I got a loan from the bank because I thought I would get a thirteenth cheque. But my employer didn’t pay me a Christmas bonus. Doesn’t the law say that my employer must pay me a bonus?
To start off with, you need to understand that there is no legal requirement in South African labour law for an employer to pay its staff any annual bonuses or thirteenth cheques.
The broad question here is: Are companies required to pay staff an annual bonus or 13th cheque? In order to answer this question you would need to look in the company’s employment documents.
- Does your employment contract say anything about your right to a bonus? And has there been any subsequent update in your remuneration or package that deals with any entitlement to a bonus or 13th cheque? Eg. Promotion letters or increase letters.

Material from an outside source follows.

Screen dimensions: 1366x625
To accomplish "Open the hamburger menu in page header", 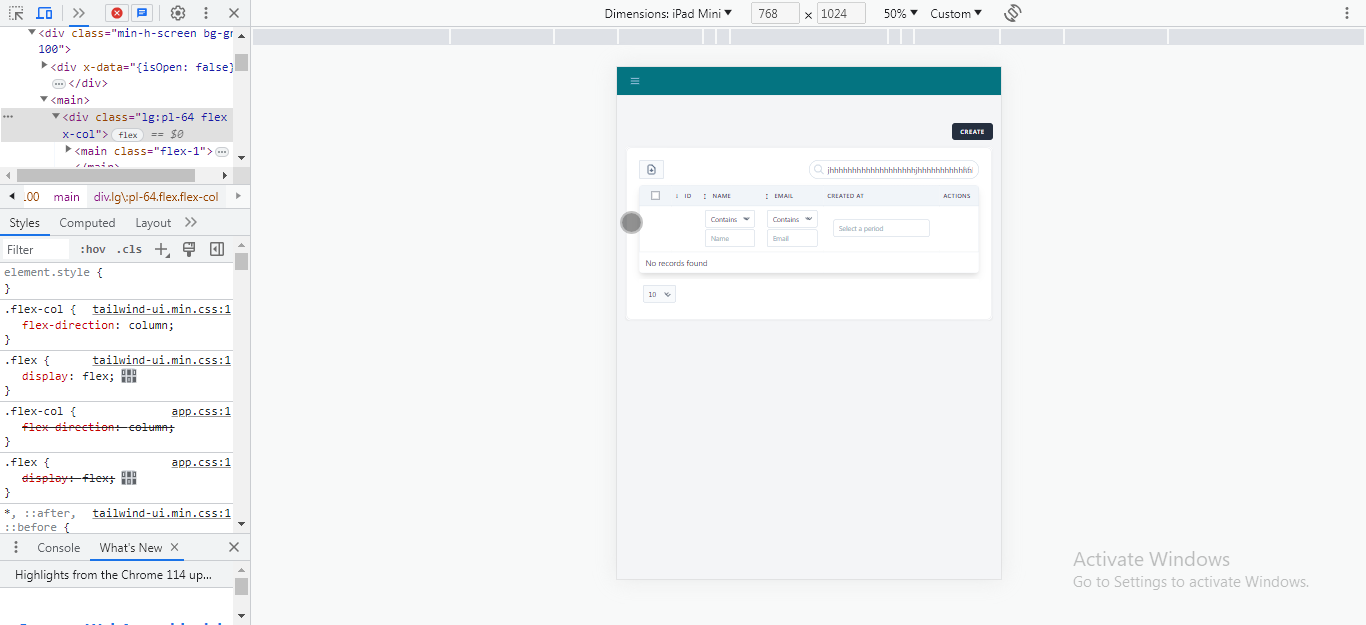I will click(634, 81).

- What do your employer’s official employment policies and procedures say about the payment of bonuses and thirteenth cheques?

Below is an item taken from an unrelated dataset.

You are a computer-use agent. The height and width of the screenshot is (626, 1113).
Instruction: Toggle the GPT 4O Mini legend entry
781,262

- Is there any collective agreement in place that deals with bonus payments or 13th cheques?
Your employer would need to pay bonuses or thirteenth cheques in accordance with whatever agreement or arrangement has been reached and is recorded in these documents.
If these documents are silent on the matter, you would not ordinarily be entitled to a bonus or thirteenth cheque…. Unless your employer has historically paid Christmas bonuses to you on a regular basis. In this instance you may have a claim on the basis that the payment of a Christmas bonus is a company practice. By unilaterally changing the practice without consulting with its staff the company’s actions could constitute an unfair labour practice. But ensure that you consult a labour specialist on your specific situation before taking any further action!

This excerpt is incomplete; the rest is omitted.